Les Romains, relativement civilisés, s’efforcèrent d’édicter des lois pour empêcher les naufragés d’être pillés et molestés ; des peines sévères atteignaient les forbans de la côte, soit qu’ils allumassent des feux pour tromper les marins et les attirer sur des écueils, soit que n’ayant contribué en rien à la perte du navire, ils eussent bénéficié du sinistre. Les lois de Constantin consacrèrent ce principe : qu’il était odieux que le fisc s’enrichit par la misère des gens de mer, alors même que les flots aveugles les avaient épargnés.

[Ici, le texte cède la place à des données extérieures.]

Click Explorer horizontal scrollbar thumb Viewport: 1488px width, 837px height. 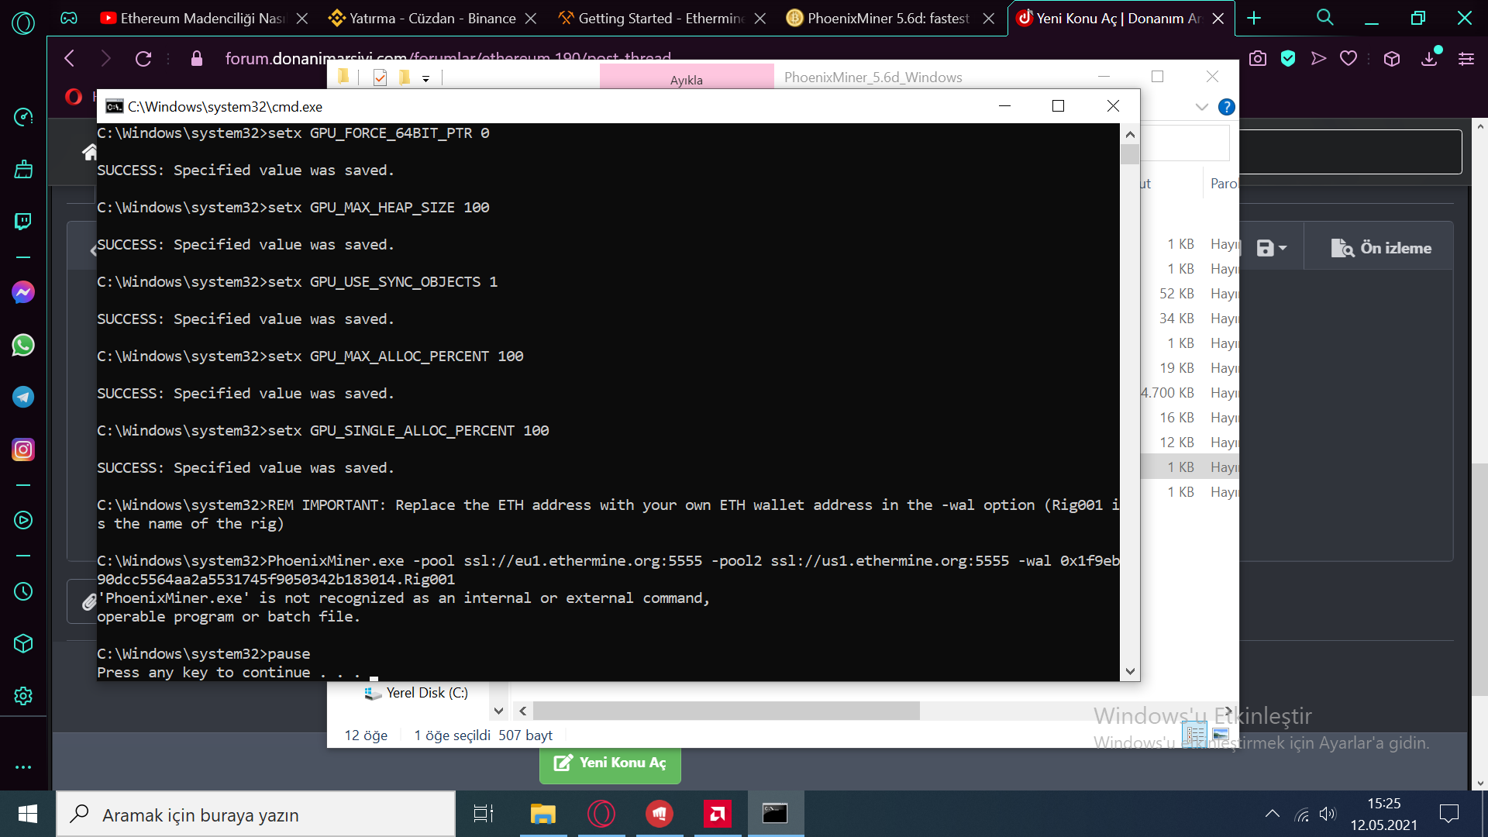point(725,711)
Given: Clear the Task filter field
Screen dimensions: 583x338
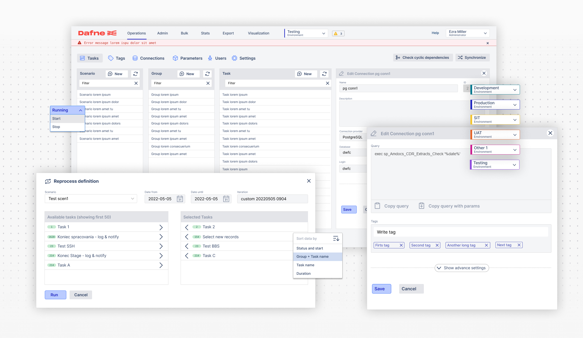Looking at the screenshot, I should pos(327,83).
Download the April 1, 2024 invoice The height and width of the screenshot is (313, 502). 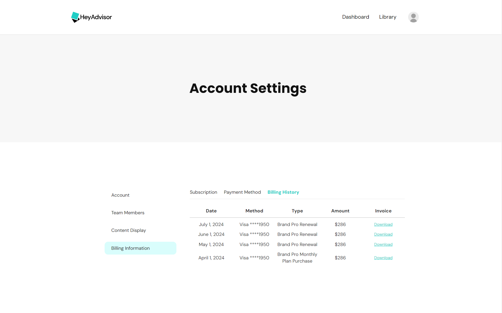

Mais les invasions des barbares qui firent crouler l’empire eurent pour première conséquence d’amener la prompte désuétude des lois qui protégeaient la navigation. L’atroce coutume de s’emparer de la personne des malheureux échappés au naufrage et de voler les débris de leur fortune se retrouva tout naturellement de nouveau mise en vigueur. Cependant, ces pratiques abominables ne furent pas admises partout sans réclamation ; le code des Wisigoths condamnait à une amende considérable ceux qui dépouillaient les naufragés ; et l’empire d’Orient durant le Moyen-Âge fit revivre les belles lois romaines. Ce ne sont là que des exceptions.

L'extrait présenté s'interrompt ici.